Home is where the monotony is

I have lunch with my best friend Lolo every Thursday. We tend to talk a lot and always get off track. Sometimes, we tell each other to "bookmark" a topic so we can remember to bring it up during lunch. I meant to tell her this one today and ran out of time:


Sometimes I wonder if I'm doing the G-man a disservice by not having him in daycare.

Does that sound weird? I mean, people have been saying the stay at home/work at home mom is the best thing for kids. And I know moms that would love to be at home with their young children. But hear me out on this...

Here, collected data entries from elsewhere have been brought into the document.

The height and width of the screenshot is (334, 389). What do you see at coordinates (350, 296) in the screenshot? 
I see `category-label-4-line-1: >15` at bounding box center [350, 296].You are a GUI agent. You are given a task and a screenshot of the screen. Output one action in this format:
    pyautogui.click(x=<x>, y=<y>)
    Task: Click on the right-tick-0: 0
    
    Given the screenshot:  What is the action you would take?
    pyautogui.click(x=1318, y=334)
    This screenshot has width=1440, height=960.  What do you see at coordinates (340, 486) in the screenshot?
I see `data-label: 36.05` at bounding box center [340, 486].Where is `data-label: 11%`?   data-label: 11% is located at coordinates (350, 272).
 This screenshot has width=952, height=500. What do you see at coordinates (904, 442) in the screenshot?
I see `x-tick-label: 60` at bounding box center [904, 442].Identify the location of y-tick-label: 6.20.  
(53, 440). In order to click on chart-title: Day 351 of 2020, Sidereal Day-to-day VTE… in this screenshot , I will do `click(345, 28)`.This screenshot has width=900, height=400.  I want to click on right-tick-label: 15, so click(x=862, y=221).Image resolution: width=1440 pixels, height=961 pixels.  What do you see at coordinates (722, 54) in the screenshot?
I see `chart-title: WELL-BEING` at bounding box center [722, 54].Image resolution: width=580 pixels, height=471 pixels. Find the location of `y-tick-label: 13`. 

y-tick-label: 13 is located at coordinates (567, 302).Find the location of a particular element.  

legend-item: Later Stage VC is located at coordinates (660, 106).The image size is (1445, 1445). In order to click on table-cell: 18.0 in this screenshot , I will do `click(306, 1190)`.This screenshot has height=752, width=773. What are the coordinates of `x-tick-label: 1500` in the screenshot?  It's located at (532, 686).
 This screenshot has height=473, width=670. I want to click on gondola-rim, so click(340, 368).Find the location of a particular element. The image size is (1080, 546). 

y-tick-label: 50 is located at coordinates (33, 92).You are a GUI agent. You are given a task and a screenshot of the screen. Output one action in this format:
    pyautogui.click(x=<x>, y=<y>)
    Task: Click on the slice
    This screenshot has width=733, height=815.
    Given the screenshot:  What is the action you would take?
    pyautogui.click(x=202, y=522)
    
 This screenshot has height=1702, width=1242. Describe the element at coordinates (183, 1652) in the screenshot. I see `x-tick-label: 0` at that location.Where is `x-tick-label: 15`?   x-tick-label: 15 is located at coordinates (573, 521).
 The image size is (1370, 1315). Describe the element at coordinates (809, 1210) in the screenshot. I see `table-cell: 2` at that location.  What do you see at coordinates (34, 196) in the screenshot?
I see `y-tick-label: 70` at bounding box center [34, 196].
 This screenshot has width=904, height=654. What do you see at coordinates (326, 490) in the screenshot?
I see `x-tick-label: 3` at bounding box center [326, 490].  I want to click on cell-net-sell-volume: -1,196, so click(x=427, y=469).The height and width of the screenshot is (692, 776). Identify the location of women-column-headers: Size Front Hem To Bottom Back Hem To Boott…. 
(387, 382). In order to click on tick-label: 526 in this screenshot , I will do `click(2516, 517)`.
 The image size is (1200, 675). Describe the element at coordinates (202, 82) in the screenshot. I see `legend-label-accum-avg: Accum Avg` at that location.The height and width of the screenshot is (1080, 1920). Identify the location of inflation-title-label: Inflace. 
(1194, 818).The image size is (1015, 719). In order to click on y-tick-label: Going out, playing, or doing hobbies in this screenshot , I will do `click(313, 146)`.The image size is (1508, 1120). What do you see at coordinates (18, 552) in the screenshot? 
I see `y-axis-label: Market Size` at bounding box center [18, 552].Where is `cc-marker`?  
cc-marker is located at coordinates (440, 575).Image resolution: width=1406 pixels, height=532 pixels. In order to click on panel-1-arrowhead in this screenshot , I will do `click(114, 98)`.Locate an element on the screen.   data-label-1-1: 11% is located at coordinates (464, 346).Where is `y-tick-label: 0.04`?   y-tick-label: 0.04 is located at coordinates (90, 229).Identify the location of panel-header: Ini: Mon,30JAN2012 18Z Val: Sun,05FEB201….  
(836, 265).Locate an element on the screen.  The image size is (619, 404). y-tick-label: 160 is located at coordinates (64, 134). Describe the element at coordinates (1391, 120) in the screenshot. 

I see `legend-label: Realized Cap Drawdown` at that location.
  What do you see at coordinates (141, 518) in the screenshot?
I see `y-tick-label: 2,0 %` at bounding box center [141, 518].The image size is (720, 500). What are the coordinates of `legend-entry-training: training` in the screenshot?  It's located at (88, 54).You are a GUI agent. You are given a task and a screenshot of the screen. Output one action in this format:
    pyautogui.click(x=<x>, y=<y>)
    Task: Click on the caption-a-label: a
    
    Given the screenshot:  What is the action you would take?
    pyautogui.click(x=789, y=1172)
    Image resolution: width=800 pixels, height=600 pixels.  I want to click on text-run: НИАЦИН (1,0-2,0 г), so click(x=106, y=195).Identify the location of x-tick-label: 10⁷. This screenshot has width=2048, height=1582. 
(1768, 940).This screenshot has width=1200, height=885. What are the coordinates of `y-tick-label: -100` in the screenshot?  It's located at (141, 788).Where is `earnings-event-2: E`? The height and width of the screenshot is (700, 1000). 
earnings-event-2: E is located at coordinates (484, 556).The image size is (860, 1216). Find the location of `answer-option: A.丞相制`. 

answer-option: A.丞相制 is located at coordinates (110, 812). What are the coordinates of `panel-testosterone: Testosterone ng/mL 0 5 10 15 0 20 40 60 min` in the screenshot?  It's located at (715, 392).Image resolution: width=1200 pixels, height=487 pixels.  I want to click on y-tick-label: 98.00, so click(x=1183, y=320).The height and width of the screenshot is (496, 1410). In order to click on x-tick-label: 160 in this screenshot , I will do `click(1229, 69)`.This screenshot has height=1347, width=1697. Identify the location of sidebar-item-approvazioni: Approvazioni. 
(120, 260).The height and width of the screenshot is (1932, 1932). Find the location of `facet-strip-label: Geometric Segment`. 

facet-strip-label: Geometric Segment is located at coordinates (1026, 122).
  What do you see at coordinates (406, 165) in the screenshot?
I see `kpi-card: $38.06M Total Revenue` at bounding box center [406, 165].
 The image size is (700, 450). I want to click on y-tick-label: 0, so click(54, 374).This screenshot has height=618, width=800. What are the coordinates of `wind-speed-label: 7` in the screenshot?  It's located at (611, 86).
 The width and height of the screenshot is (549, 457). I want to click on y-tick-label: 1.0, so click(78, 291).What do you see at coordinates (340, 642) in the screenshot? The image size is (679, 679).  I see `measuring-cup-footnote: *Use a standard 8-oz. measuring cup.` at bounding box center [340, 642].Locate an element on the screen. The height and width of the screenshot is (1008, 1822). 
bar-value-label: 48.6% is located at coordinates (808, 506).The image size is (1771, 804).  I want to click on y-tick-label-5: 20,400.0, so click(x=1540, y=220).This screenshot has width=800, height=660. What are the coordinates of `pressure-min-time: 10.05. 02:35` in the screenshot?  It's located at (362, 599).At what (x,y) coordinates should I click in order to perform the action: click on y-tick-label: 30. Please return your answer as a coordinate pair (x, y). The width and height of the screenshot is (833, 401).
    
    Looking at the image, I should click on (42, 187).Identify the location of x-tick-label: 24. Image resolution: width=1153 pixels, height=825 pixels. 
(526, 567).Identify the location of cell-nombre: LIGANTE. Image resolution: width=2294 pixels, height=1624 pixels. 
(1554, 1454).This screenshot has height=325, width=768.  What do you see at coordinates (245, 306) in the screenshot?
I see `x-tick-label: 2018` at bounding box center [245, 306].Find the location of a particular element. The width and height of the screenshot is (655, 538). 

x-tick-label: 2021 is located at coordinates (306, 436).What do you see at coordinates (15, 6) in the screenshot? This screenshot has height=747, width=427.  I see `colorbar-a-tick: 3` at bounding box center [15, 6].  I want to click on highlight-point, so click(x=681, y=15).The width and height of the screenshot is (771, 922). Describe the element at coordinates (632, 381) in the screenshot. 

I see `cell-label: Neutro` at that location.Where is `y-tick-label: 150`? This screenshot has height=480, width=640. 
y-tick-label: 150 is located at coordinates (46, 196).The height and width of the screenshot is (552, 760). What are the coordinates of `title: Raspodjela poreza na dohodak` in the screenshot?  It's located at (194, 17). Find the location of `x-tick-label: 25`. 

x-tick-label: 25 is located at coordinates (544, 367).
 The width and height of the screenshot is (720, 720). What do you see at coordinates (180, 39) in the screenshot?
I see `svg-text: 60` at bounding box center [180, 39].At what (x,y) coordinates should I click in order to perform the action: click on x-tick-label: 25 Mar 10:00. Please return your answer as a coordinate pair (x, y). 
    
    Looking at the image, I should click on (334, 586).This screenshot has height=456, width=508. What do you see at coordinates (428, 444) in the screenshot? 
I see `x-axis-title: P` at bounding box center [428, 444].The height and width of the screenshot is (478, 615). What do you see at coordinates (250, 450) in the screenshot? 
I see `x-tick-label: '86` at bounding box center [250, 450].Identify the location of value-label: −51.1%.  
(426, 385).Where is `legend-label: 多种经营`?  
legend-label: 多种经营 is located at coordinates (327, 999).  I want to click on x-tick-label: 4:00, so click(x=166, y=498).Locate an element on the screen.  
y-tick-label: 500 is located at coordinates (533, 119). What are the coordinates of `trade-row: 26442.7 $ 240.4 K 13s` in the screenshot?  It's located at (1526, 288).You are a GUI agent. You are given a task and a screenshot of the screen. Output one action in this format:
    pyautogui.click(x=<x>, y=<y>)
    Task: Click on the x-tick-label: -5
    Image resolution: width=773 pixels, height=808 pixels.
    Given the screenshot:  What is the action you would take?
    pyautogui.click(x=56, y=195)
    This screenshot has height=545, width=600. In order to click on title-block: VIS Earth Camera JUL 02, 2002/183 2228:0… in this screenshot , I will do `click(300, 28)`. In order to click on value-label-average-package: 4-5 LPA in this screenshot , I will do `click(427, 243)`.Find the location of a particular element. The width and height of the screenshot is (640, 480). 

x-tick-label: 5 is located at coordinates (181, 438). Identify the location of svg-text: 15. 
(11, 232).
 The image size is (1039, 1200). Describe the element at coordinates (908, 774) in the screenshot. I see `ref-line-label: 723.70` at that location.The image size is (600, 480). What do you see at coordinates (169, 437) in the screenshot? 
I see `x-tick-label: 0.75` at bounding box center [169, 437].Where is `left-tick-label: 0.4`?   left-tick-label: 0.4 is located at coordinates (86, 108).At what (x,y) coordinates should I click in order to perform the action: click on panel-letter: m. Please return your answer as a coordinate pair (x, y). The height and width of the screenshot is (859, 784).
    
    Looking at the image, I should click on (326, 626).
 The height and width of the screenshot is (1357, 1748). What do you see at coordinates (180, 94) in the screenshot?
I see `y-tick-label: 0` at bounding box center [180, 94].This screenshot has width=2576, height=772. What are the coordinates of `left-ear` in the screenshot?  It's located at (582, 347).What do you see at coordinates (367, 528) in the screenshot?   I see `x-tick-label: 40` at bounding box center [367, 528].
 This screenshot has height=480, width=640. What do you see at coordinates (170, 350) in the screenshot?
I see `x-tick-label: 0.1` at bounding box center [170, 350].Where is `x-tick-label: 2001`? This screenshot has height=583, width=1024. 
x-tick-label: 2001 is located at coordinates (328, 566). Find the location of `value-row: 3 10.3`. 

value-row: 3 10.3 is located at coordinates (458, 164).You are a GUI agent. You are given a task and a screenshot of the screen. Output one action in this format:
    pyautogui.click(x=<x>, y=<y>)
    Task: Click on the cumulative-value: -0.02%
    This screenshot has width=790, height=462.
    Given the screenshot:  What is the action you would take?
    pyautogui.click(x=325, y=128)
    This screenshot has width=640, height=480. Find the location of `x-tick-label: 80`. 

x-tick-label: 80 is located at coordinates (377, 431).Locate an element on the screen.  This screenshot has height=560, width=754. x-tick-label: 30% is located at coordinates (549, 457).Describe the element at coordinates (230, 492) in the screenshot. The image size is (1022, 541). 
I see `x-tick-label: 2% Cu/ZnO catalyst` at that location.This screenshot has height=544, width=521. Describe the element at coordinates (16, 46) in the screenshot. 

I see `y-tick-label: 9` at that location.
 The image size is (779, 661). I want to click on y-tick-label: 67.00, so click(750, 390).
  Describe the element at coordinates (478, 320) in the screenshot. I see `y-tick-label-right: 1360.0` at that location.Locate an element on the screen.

G-man goes to Parent's Day Out once a week for 5 hours. I love our place. I think he loves it. At the least, he has a good time each week. I adore picking him up and seeing his little sheet about what he did that day, hearing he took a nap (one day, I will learn this trick), looking at his craft project and knowing he spent the time with kids his age and had fun new things to explore. Of course, I tell Lolo about his day and probably act as if I personally invented PDO and am responsible for this unique experience.

I recently came out of my little bubble and realized, this is what kids at most day cares do on a daily basis. They play, they do projects, they discover new things, they socialize, they are exposed to great age-appropriate activities. I talk about how tuckered G-man is after his partial day at PDO; her kids must be exhausted after each full and rewarding day.

From a mom perspective, being at home is the greatest. You get to experience each moment as it happens instead of hoping that someone else who keeps the real memory will dole out some magic for you, too. But what about the child? I know I'm not as creative with our time during the day as PDO is. I plan a lot with other kids, but it's not the same. Would he learn faster, grow better if he was in a different environment like day care?

I don't have an answer for this. I get to be with him during every day and at night I'm still near as I work out of the house. I feel so lucky. I hope he feels the same way, too.